Supreme Court denies request by Arizona candidates seeking to ban electronic vote tabulators

PHOENIX — The U.S. Supreme Court on Monday declined to consider a request from Republican U.S. Senate candidate Kari Lake to ban the use of electronic vote-counting machines in Arizona.

Lake and former Republican Secretary of State Mark Finchem filed suit two years ago, repeating baseless allegations about the security of vote-counting machines. They relied in part on testimony from Donald Trump supporters who led a discredited review of the Maricopa County election, including Cyber ​​Ninjas CEO Doug Logan, who oversaw the effort that supporters described as a ‘forensic audit’.

U.S. District Judge John Tuchi in Phoenix ruled that Lake and Finchem lacked standing to sue because they failed to demonstrate any realistic likelihood of harm. He later chastised their lawyers for filing a claim based on frivolous information.

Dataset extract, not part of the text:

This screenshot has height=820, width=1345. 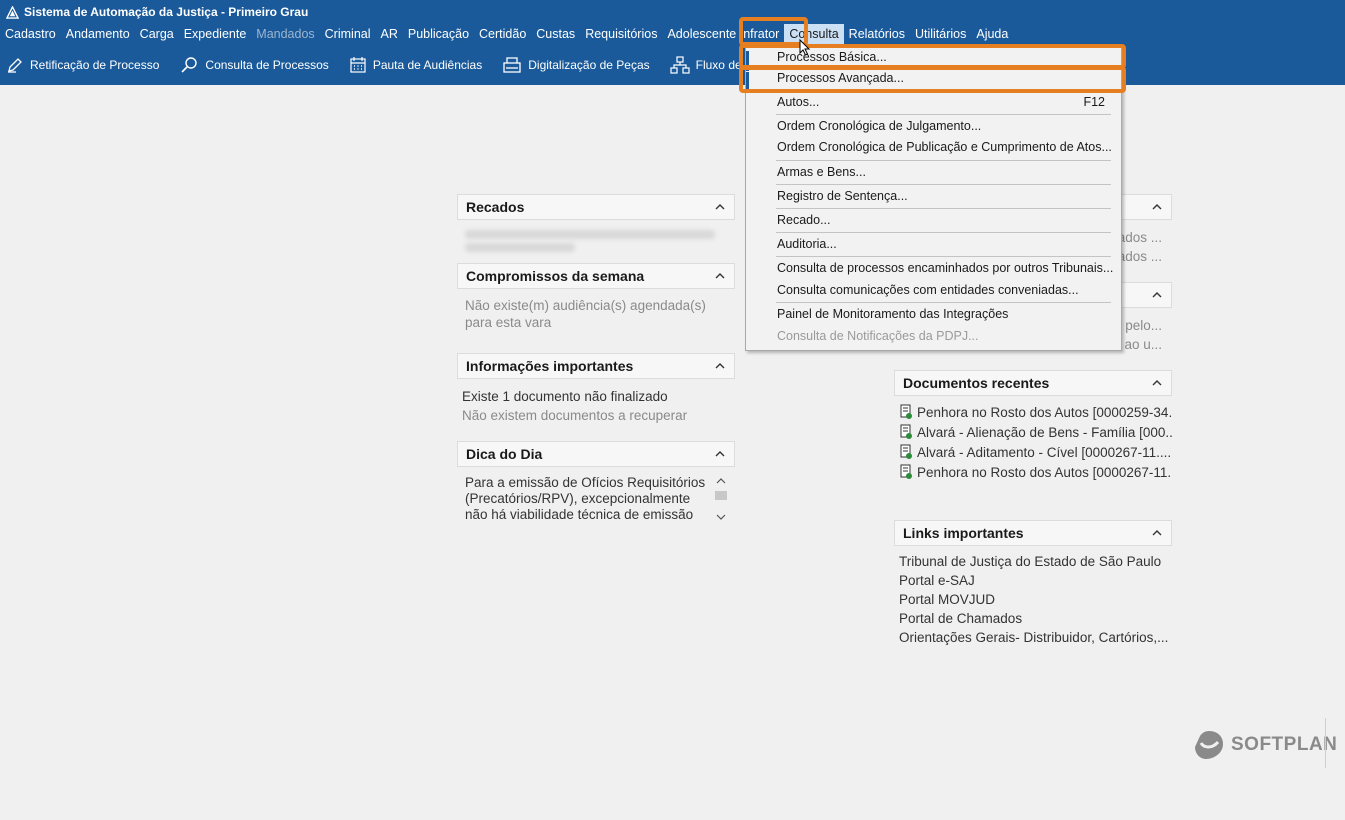 What do you see at coordinates (596, 454) in the screenshot?
I see `dica-header: Dica do Dia` at bounding box center [596, 454]. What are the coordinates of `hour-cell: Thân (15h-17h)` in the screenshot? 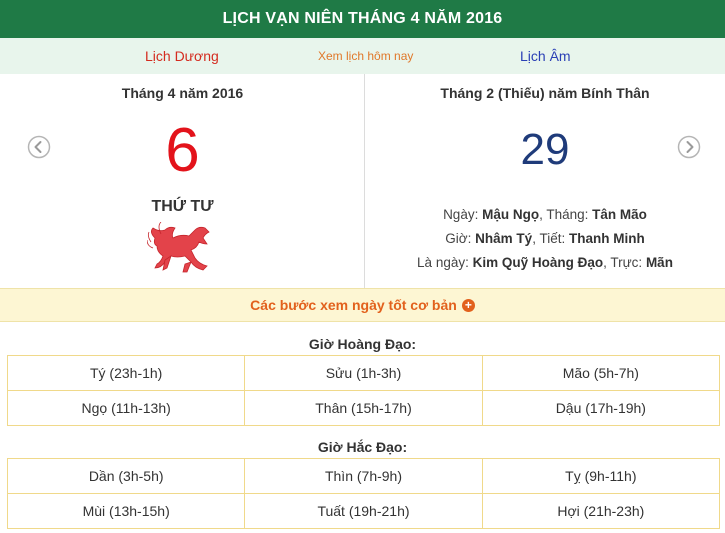 It's located at (364, 408).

When the lawsuit was initially filed in 2022, Lake was running for governor and Finchem was running for secretary of state. They made baseless election fraud claims a centerpiece of their campaigns. Both subsequently lost to Democrats and challenged the outcomes in court.

Lake is now the Republican Party’s frontrunner for U.S. Senate in Arizona, where she has at times tried to reach out to establishment Republicans who have been turned off by her focus on making fraud claims about past elections. Finchem is a candidate for the Senate.

Attorneys for Lake and Finchem had argued that hand counts are the most efficient method for tallying election results. Election administrators stated that counting dozens of races on millions of ballots by hand would take an extraordinary amount of time, space and manpower, and would be less accurate.

The Supreme Court’s decision not to hear the vote-counting case marks the end of the effort to require a manual counting of ballots. Not a single judge disagreed when the court denied their request.

Meanwhile, Lake declined to defend herself in a defamation lawsuit against her by a top Maricopa County election official. She had accused County Recorder Stephen Richer, a fellow Republican, of rigging the 2022 gubernatorial election against her.